-- Begin Record extracts --
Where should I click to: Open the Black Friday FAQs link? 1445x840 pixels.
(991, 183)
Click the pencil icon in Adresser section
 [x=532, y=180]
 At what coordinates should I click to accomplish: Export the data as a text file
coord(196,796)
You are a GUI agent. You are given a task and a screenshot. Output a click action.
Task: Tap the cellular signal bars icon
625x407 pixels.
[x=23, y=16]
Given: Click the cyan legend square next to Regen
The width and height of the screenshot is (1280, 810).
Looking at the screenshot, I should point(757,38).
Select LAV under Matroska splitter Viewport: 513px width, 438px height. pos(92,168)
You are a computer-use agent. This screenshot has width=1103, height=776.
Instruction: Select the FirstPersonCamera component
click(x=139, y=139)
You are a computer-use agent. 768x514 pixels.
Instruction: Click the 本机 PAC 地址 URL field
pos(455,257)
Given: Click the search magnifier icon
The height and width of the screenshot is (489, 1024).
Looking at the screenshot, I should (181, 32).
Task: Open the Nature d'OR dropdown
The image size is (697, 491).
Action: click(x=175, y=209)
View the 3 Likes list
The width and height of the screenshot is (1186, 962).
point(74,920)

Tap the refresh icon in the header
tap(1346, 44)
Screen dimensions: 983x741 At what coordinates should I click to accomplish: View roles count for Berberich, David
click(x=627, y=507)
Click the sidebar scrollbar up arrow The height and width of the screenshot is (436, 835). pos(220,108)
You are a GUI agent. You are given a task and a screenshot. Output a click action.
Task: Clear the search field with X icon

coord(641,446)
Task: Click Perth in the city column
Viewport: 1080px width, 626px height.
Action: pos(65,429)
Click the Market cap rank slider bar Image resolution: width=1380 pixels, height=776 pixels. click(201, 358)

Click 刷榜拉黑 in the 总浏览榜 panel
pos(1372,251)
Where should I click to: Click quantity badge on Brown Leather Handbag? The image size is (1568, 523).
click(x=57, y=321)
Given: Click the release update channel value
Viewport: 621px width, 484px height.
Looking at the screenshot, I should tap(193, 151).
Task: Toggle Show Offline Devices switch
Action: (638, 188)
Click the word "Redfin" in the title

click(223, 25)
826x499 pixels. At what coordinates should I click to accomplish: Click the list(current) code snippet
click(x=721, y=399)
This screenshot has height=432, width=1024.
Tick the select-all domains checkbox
-- End Record extracts --
What to produce:
Render every item above as a Markdown table with the columns Row and Line, giving each line its own numbered row and leaving out blank lines.

Final result:
| Row | Line |
|---|---|
| 1 | Where should I click to: Open the Black Friday FAQs link? 1445x840 pixels. |
| 2 | (991, 183) |
| 3 | Click the pencil icon in Adresser section |
| 4 |  [x=532, y=180] |
| 5 |  At what coordinates should I click to accomplish: Export the data as a text file |
| 6 | coord(196,796) |
| 7 | You are a GUI agent. You are given a task and a screenshot. Output a click action. |
| 8 | Task: Tap the cellular signal bars icon |
| 9 | 625x407 pixels. |
| 10 | [x=23, y=16] |
| 11 | Given: Click the cyan legend square next to Regen |
| 12 | The width and height of the screenshot is (1280, 810). |
| 13 | Looking at the screenshot, I should point(757,38). |
| 14 | Select LAV under Matroska splitter Viewport: 513px width, 438px height. pos(92,168) |
| 15 | You are a computer-use agent. This screenshot has width=1103, height=776. |
| 16 | Instruction: Select the FirstPersonCamera component |
| 17 | click(x=139, y=139) |
| 18 | You are a computer-use agent. 768x514 pixels. |
| 19 | Instruction: Click the 本机 PAC 地址 URL field |
| 20 | pos(455,257) |
| 21 | Given: Click the search magnifier icon |
| 22 | The height and width of the screenshot is (489, 1024). |
| 23 | Looking at the screenshot, I should (181, 32). |
| 24 | Task: Open the Nature d'OR dropdown |
| 25 | The image size is (697, 491). |
| 26 | Action: click(x=175, y=209) |
| 27 | View the 3 Likes list |
| 28 | The width and height of the screenshot is (1186, 962). |
| 29 | point(74,920) |
| 30 | Tap the refresh icon in the header |
| 31 | tap(1346, 44) |
| 32 | Screen dimensions: 983x741 At what coordinates should I click to accomplish: View roles count for Berberich, David |
| 33 | click(x=627, y=507) |
| 34 | Click the sidebar scrollbar up arrow The height and width of the screenshot is (436, 835). pos(220,108) |
| 35 | You are a GUI agent. You are given a task and a screenshot. Output a click action. |
| 36 | Task: Clear the search field with X icon |
| 37 | coord(641,446) |
| 38 | Task: Click Perth in the city column |
| 39 | Viewport: 1080px width, 626px height. |
| 40 | Action: pos(65,429) |
| 41 | Click the Market cap rank slider bar Image resolution: width=1380 pixels, height=776 pixels. click(201, 358) |
| 42 | Click 刷榜拉黑 in the 总浏览榜 panel |
| 43 | pos(1372,251) |
| 44 | Where should I click to: Click quantity badge on Brown Leather Handbag? The image size is (1568, 523). |
| 45 | click(x=57, y=321) |
| 46 | Given: Click the release update channel value |
| 47 | Viewport: 621px width, 484px height. |
| 48 | Looking at the screenshot, I should tap(193, 151). |
| 49 | Task: Toggle Show Offline Devices switch |
| 50 | Action: (638, 188) |
| 51 | Click the word "Redfin" in the title |
| 52 | click(223, 25) |
| 53 | 826x499 pixels. At what coordinates should I click to accomplish: Click the list(current) code snippet |
| 54 | click(x=721, y=399) |
| 55 | This screenshot has height=432, width=1024. |
| 56 | Tick the select-all domains checkbox |